Isn't it? You have to enter the uncanny valley before you cross it. The fact that this is in it means that it no longer triggers our "this isn't a person" response, and instead triggers our "this is a lazy person" one.
I already use TTS to listen to e-pulp fiction books, which is something a lot of people wouldn't put up with, but I could easily listen to books narrated by any of those sample voices, especially if it switched between distinct styles for each character without changing the voice. But that would still probably require human work to tag the dialogue with the right characters.
You perhaps joke, but I suspect the combination of large text models to work out the subtext, and still fairly simple TTS models to render audio with a variety of emotional tones, is going to be very powerful in the future.
The music accompanying most of the samples is so loud you can barely hear the voices. This makes it difficult to get a good idea of how life-like the voices sound.
In my opinion this tech is bad - and the more we spend time listening to artificial voices I would bet it can have a disregulating effect on the listener's nervous system.

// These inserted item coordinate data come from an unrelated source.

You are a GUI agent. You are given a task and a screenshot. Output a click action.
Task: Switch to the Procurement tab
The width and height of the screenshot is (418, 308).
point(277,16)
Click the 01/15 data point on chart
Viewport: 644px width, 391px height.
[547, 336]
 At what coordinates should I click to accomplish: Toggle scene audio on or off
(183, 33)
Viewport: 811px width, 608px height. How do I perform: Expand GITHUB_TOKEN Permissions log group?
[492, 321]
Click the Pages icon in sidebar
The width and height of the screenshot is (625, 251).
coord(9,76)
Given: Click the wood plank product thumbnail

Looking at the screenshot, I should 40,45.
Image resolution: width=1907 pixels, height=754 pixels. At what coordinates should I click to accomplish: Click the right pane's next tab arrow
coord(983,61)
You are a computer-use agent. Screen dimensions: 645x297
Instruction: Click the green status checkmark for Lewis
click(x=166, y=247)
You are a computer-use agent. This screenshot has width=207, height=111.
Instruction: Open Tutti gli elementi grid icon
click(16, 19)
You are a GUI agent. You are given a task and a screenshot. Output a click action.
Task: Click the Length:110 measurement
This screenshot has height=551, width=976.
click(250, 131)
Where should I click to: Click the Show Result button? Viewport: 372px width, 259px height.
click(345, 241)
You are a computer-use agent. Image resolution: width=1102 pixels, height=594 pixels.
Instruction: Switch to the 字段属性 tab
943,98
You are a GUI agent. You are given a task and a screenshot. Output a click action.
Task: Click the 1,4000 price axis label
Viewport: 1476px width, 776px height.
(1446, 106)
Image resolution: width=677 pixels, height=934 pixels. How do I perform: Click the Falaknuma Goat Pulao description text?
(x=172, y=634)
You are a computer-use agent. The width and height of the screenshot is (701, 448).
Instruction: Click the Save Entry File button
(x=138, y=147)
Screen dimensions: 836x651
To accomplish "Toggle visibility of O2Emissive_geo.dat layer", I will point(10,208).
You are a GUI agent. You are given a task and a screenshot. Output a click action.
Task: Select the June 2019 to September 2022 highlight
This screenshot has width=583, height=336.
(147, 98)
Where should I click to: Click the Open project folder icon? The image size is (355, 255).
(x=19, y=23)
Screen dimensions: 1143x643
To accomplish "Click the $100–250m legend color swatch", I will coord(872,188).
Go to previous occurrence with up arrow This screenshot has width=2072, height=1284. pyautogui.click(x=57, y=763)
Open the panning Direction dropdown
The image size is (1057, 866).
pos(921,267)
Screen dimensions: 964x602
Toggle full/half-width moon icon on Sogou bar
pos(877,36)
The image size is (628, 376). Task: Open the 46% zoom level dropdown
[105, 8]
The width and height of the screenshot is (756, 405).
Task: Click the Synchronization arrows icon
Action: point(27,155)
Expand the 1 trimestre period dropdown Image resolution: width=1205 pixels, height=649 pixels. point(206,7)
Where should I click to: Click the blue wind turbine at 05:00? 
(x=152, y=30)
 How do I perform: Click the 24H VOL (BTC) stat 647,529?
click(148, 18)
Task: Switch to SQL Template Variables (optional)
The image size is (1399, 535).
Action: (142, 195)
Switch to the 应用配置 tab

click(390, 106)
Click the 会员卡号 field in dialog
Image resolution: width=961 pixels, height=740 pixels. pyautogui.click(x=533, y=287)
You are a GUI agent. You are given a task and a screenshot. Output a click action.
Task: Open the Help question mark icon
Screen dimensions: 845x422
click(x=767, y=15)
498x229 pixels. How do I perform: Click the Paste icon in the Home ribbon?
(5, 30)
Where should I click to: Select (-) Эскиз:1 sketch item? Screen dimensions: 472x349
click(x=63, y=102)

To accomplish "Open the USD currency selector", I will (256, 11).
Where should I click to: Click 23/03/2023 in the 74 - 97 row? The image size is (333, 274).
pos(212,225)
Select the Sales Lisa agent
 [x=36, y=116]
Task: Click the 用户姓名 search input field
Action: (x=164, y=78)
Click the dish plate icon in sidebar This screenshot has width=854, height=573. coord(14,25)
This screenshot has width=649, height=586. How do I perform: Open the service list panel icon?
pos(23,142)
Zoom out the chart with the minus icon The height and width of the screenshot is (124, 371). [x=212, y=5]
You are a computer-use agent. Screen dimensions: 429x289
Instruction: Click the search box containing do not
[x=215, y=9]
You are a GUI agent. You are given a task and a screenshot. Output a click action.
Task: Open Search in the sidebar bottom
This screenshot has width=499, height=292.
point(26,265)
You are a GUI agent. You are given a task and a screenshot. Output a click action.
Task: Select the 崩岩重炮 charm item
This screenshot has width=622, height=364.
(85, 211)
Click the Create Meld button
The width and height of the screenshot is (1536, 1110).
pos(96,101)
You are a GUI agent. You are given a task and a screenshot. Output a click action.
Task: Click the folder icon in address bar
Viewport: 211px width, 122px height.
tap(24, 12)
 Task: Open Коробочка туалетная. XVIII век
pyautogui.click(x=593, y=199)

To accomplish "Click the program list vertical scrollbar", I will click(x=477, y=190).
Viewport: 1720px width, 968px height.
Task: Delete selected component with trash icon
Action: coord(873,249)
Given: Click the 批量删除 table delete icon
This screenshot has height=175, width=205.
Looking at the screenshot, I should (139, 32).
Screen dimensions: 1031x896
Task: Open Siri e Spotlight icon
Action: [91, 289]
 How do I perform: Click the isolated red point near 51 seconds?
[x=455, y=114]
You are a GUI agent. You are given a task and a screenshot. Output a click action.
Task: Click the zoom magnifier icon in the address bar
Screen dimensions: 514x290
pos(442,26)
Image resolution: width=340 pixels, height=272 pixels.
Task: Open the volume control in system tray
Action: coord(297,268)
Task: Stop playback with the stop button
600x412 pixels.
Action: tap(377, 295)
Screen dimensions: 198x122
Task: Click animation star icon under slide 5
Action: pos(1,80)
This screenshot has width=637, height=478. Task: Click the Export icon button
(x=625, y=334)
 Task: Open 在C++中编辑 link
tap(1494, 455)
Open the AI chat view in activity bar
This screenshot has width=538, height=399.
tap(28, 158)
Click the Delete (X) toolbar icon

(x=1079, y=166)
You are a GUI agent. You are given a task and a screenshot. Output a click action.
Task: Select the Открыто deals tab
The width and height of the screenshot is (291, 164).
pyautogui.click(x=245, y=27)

There is also a unhealthy trend on YouTube where creators actually voice their content, but they speak really fast and they cut all the pauses. It's really stressful to listen to in my experience, and I believe also unhealthy for listeners on the long run.
It's no wonder that some creators who are just chill in their videos, sometime attract a wide audience, become a father-like figure almost - they could talk about anything - because younger people nowadays are just starving for this co-regulation effect.
Like I'm watching a certain "Dwayne" and I don't need to agree to everything he says.. but the delivery is so calm and grounded , and there's none of that speeding up / cutting pauses non-sense, that it genuinely helps me as I am recovering from trauma. It calms me down.
It's kinda unfortunate that at same time modern trauma models are gaining ground on YouTube, all about vagus nerve, fight/flight/freeze etc, the concept of capacity in the nervous system... at the same time you have an increasing assault from this really disregulating content...
I guess all I can say s more than ever you have to be really aware of what you consume.